Population (2018-12-31)
- • Total: 848
- Time zone: UTC+01:00 (CET)
- • Summer (DST): UTC+02:00 (CEST)
- Postal codes: 88471
- Dialling codes: 07392

= Bihlafingen =

Bihlafingen is a village and part of the municipality of Laupheim, in the state of Baden-Württemberg, Germany and has a population of 848.

== Geography ==
Bihlafingen is an exclave of the municipality of Laupheim, being surrounded by the municipality of Achstetten to the west, the municipality of Burgrieden to the south, Hüttisheim to the north, and Schnürpflingen to the east. The latter two municipalities are part of the Alb-Donau-Kreis district.

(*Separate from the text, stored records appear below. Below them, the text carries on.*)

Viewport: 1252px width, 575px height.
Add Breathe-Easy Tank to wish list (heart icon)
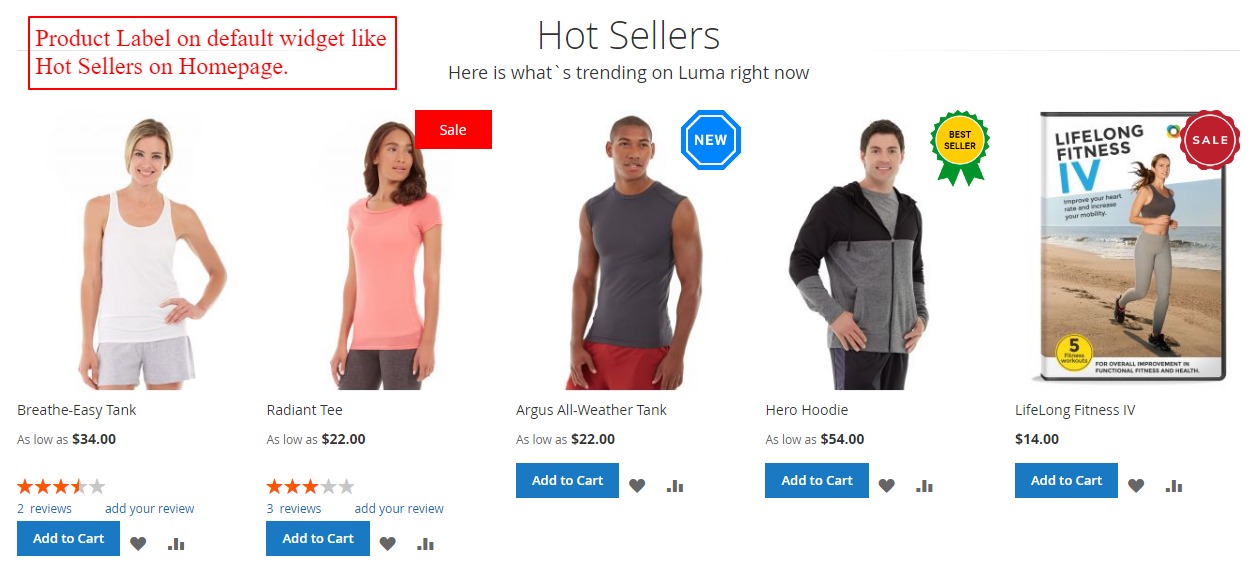point(138,544)
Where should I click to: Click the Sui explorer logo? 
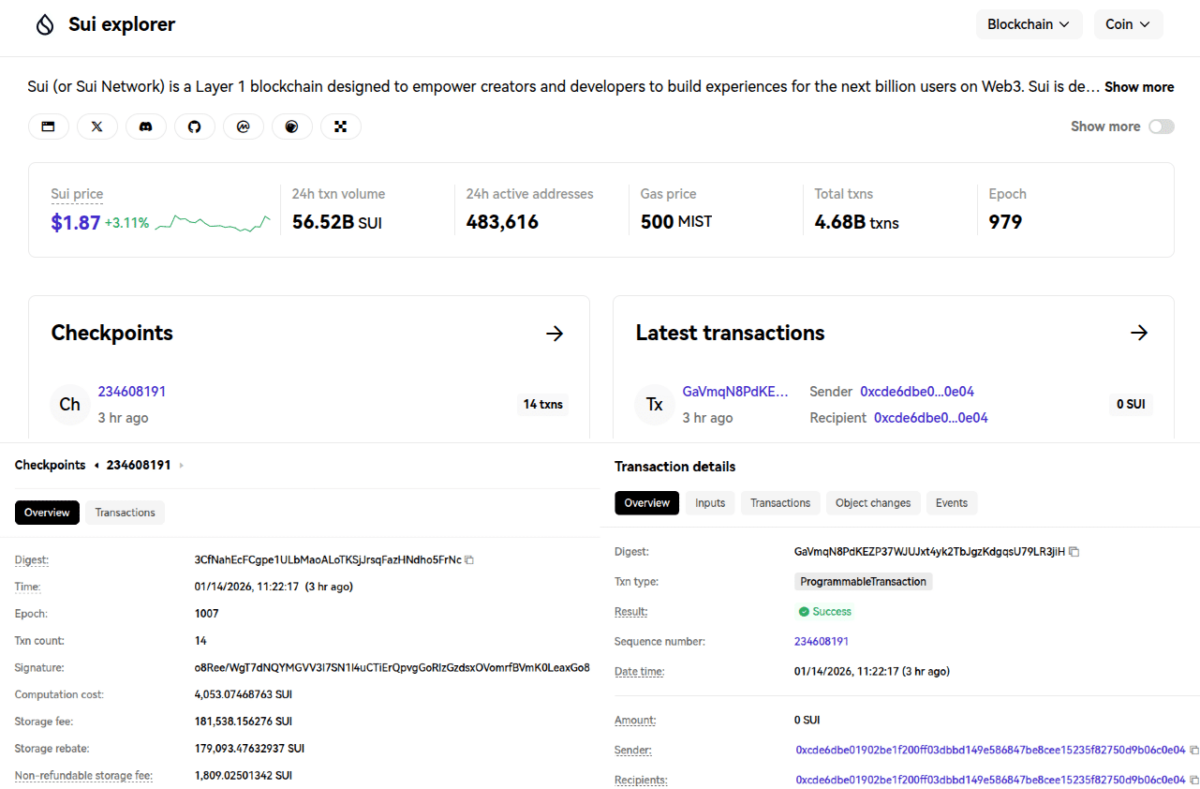pos(104,24)
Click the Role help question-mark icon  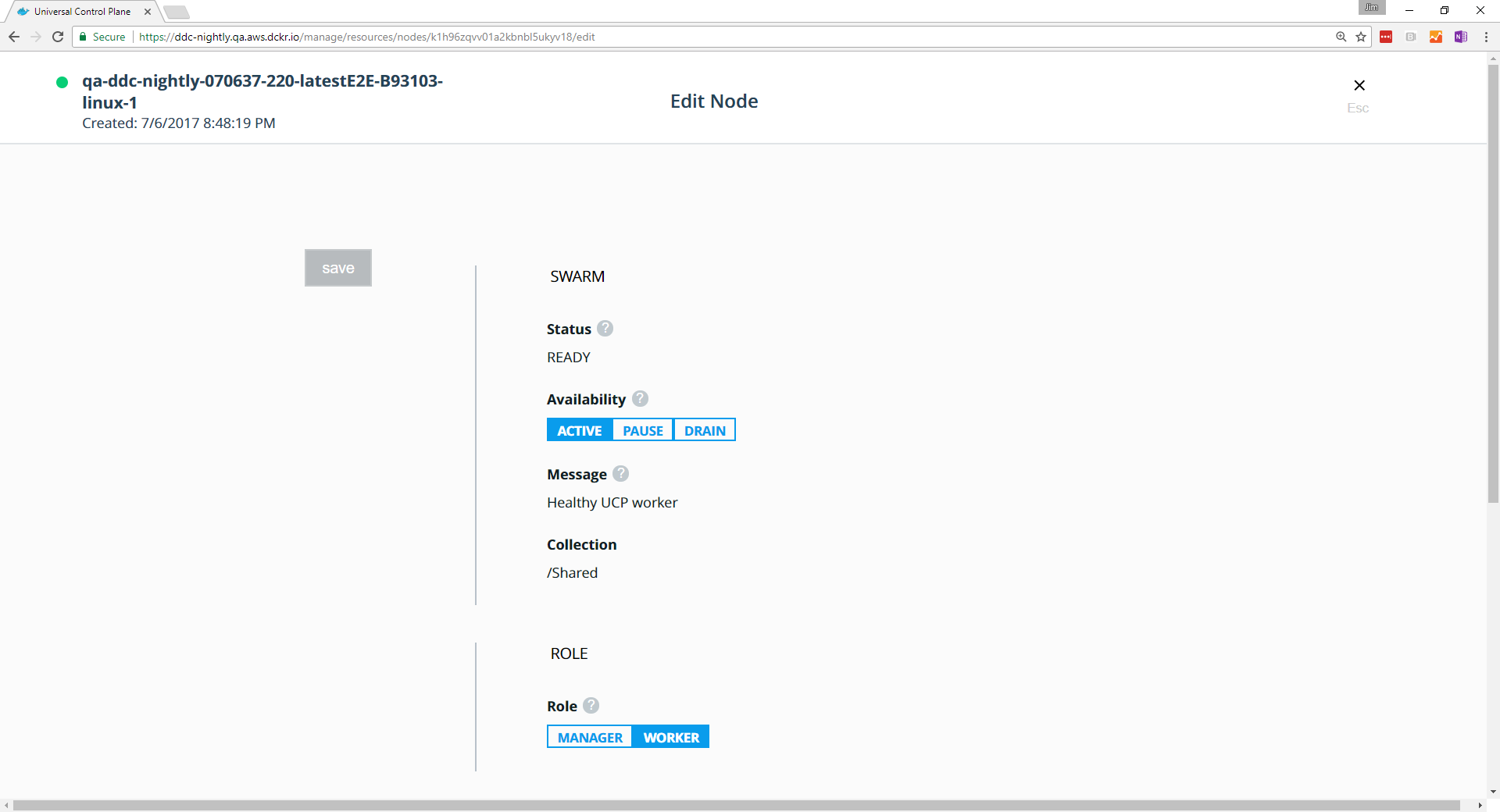coord(591,706)
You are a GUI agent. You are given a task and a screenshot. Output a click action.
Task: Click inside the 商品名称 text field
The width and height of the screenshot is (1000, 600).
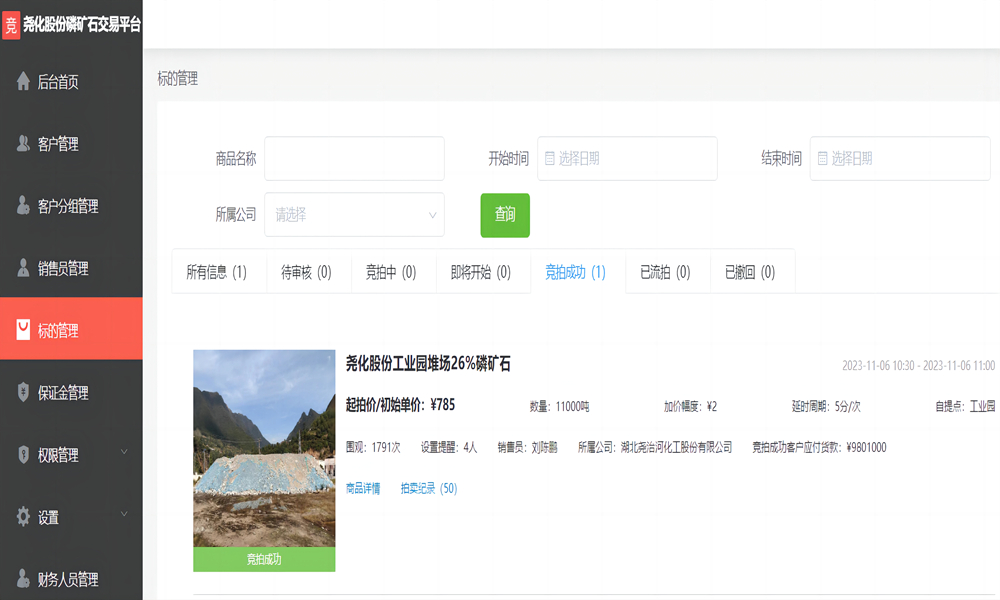[x=354, y=159]
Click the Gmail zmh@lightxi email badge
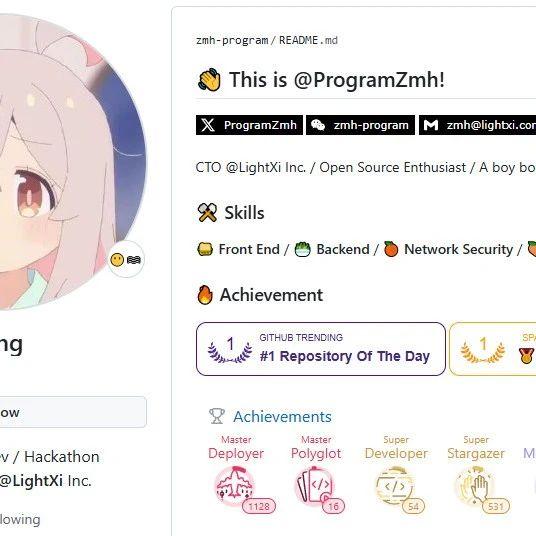The image size is (536, 536). click(x=478, y=125)
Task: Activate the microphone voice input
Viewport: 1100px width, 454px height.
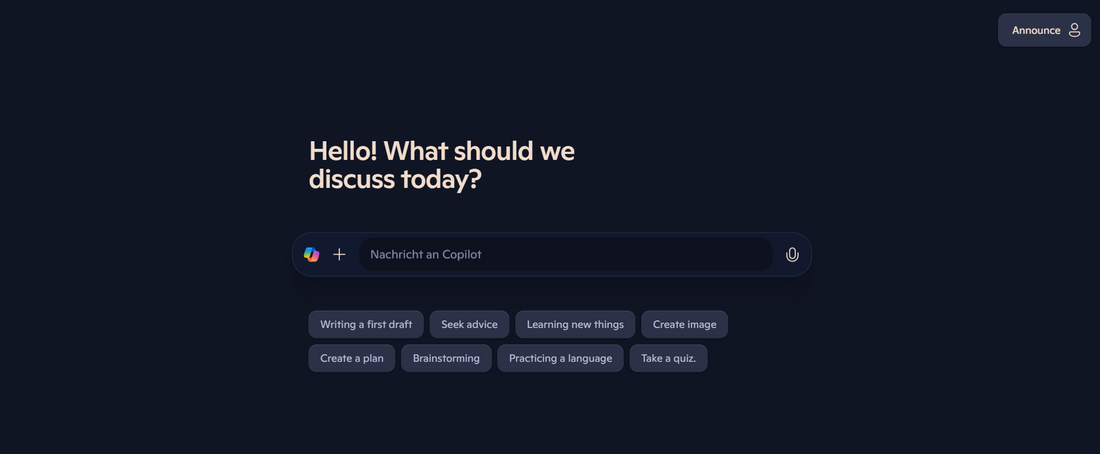Action: click(792, 254)
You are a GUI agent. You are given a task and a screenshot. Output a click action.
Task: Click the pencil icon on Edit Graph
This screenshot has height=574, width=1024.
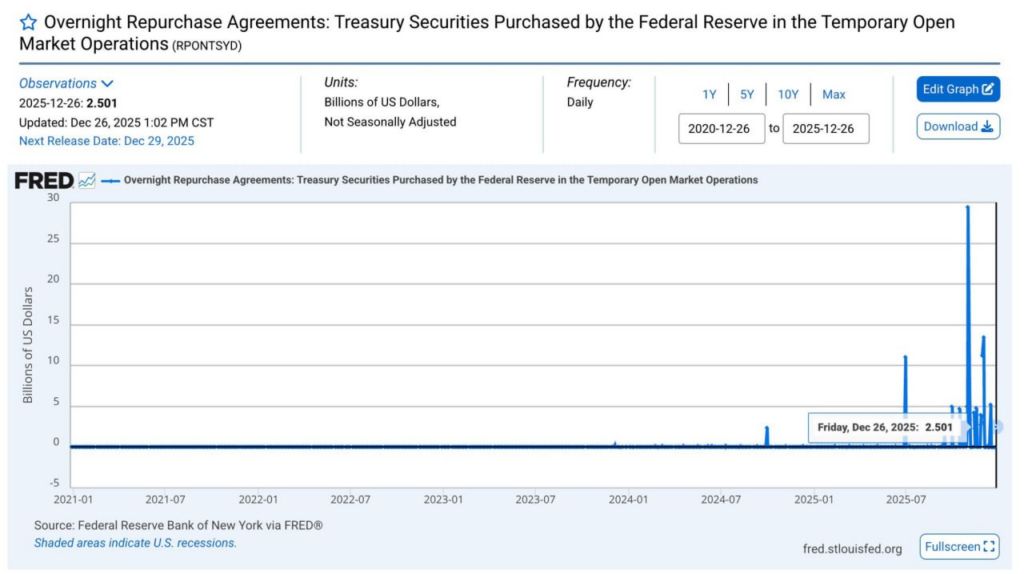point(987,89)
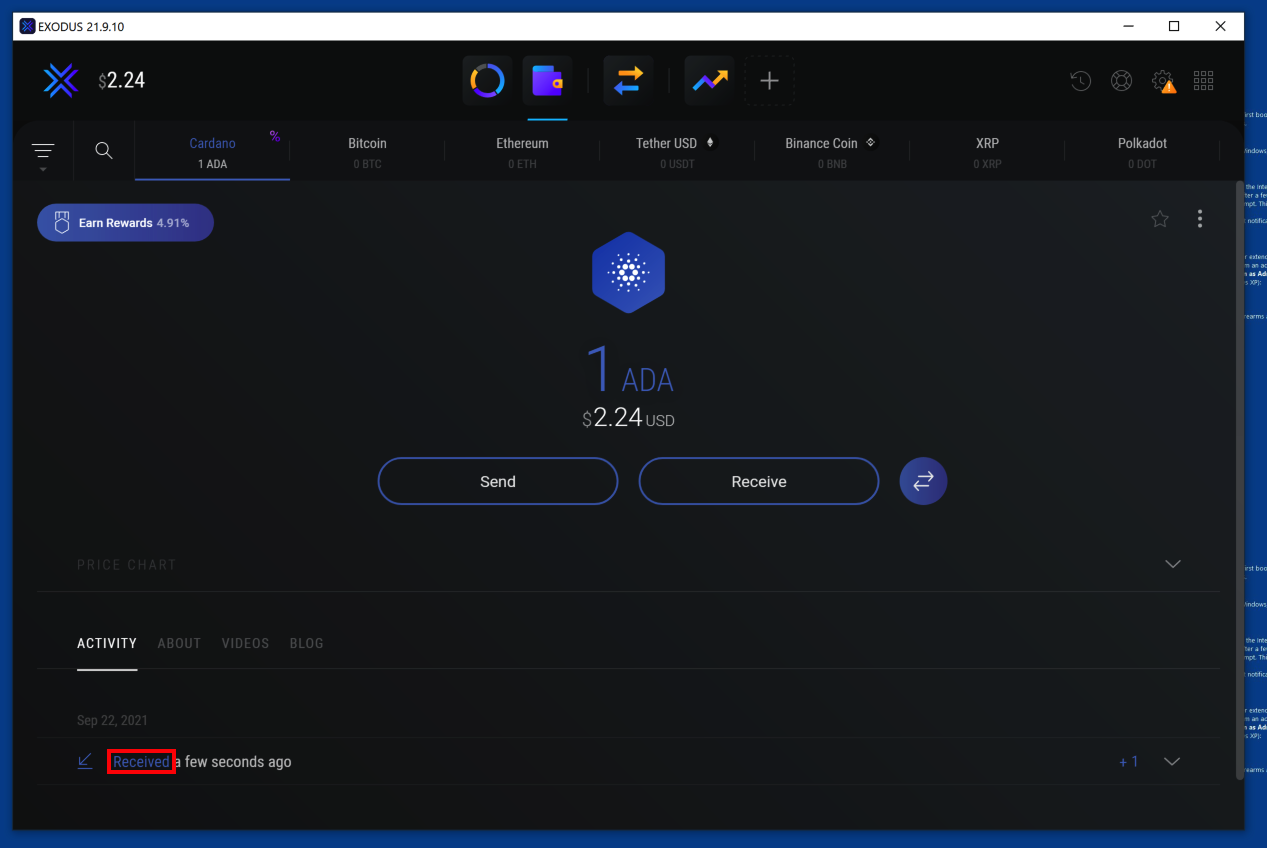
Task: Open settings gear with warning badge
Action: [1163, 81]
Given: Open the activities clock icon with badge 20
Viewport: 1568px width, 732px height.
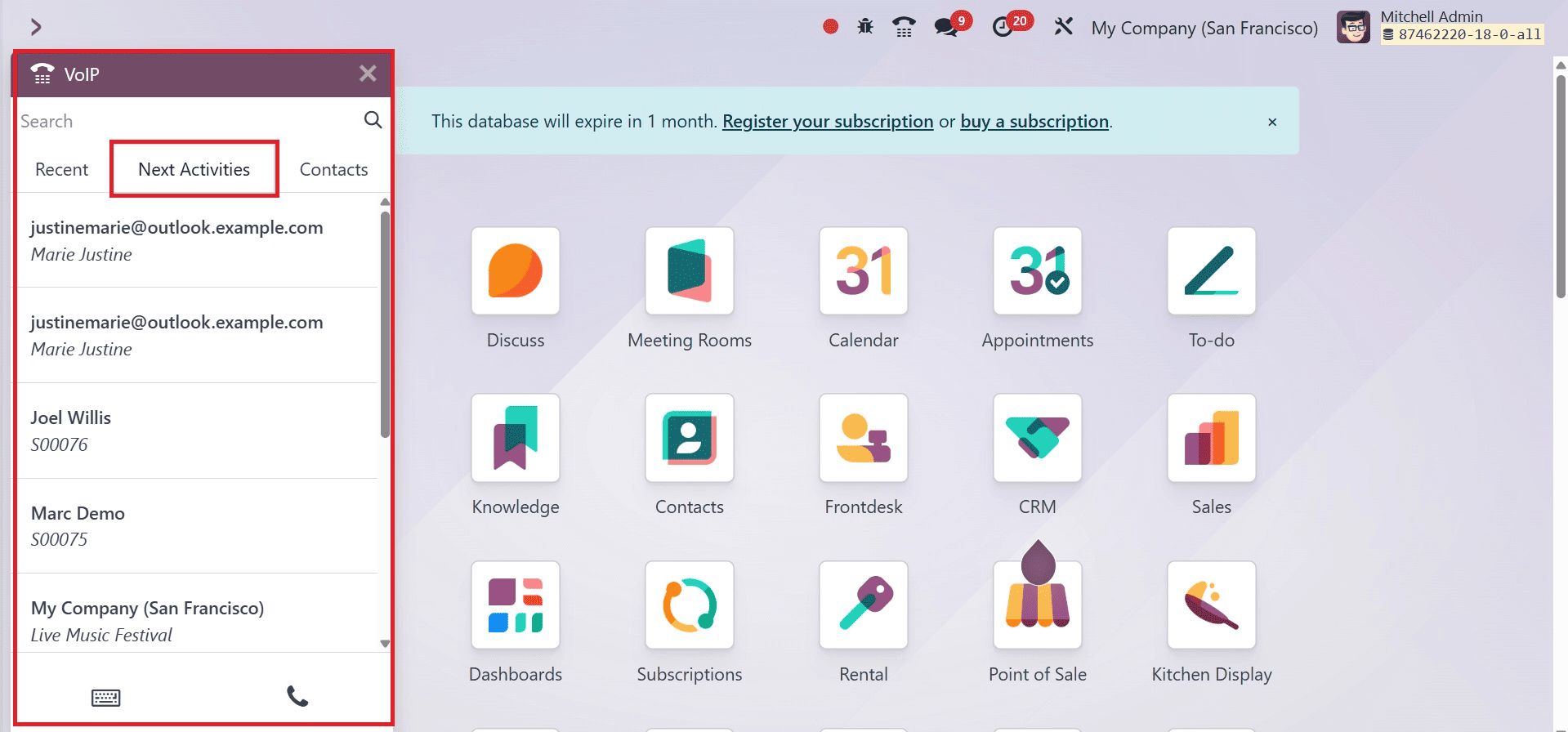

Most of the village's built-up area is situated on the slopes of the river Schmiehe which runs through Bihlafingen.

== History ==
Bihlafingen is an Alamannic foundation, named after Pilolf, a leader or founder of an extended family.
Bihlafingen was first mentioned in a document in 1129 as villa Pilolvingen and was mostly property of Wiblingen Abbey between 1318 and 1704. Up until then some property in Bihlafingen was owned by the Biberach Spital (a hospital foundation) which sold their remaining assets in 1704 to Wiblingen Abbey.

In 1635, during the Thirty Years' War, the population of Bihlafingen fell victim to the plague. Except for one man, who then moved to neighbouring Hüttisheim, the whole population perished and the village was abandoned until 1649 when the abbot of Wiblingen Abbey sent new settlers to repopulate the village.

The village church is dedicated to St Theodolus.

In 1749, tailor Mathias Eberle returned from a pilgrimage to Steingaden Abbey with a replica of the flagellated Christ. The following year Bihlafingen became a place of pilgrimage and has been ever since.

In March 1806, following the War of the Third Coalition and the defeat of the coalition, Bihlafingen, being he property of Wiblingen Abbey, became part of the Kingdom of Bavaria, only to be transferred to the Kingdom of Württemberg in September of the same year.

In 1972 the village of Bihlafingen was incorporated into the municipality of Laupheim.